Untitled Document

Title: Harnessing an Open Data Cube and Geospatial Hub for a Coastal Digital Twin: Earth Observations, IoT, Models, and Dynamic Coastal Hazards
Presenting Author: Tom Allen
Organization: Old Dominion University
Co-Author(s): Brian Terry, Yin-Hsuen Chen, Blake Steiner, Sridhar Katragadda, Navid Tahvildari, Soenke Dangendorf, George McLeod, Sunghoon Han, Brandon Feldhaus, Joshua Baptist, Oguz Yetkin, and Heather Richter

Abstract:
The Virginia Open Data Cube is developed as a hub for digital twin prototype analyses in Hampton Roads, Virginia. The Data Cube combines a growing archive of Earth observing satellite data, IoT flood sensors, static geospatial infrastructure, and operational, near real-time forecast hydrodynamic flood models. The data cube is the central resource for cloud data processing and integration for this nascent digital twin, ingesting regional satellite application-ready datasets, a local UAS product catalog, and fine-scale population and community infrastructure data. Three use case scenarios are presented for the current prototype: 1) coastal flood impact assessment (with or without sea level rise); 2) potential vector-borne disease transmission; and 3) mapping of medically-fragile populations for fine-scale vulnerability assessment and intervention. Flood impact assessment combines the operational TideWatch, DELFT3D, and National Water Model forecast models with regional parcel, building, and population data.
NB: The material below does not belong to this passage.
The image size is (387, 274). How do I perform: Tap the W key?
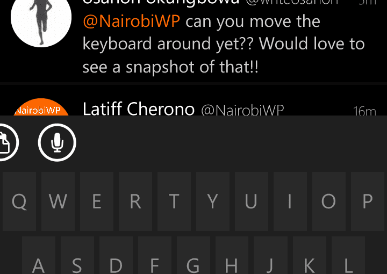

Vector-borne disease transmission risk is estimated with dynamic hydrometeorological observations and mosquito habitat suitability indices (modeled from land cover, digital terrain, and mosquito vector surveillance.) Land use/land cover and Census data are used for fine-scale equity and environmental justice (EEJ) mapping using Intelligent Dasymetric Mappping (IDM) and open-source Python Spatial Analysis Library (PySAL.) A parallel ArcGIS hub architecture is deployed for geovisual communication and decision-support products from the data cube (e.g., flood visualizations, sea level scenarios, spatio-temporal change, and what-if management and planning actions.) Results highlight improvements in the architecture of the Data Cube to handle diverse data streams and as well as challenges such as error and uncertainty assessment and local, proprietary, or non-federated data. The project summarizes advances and near-term opportunities for the Open Data Cube architecture to replicate and enable more complex digital twin analyses.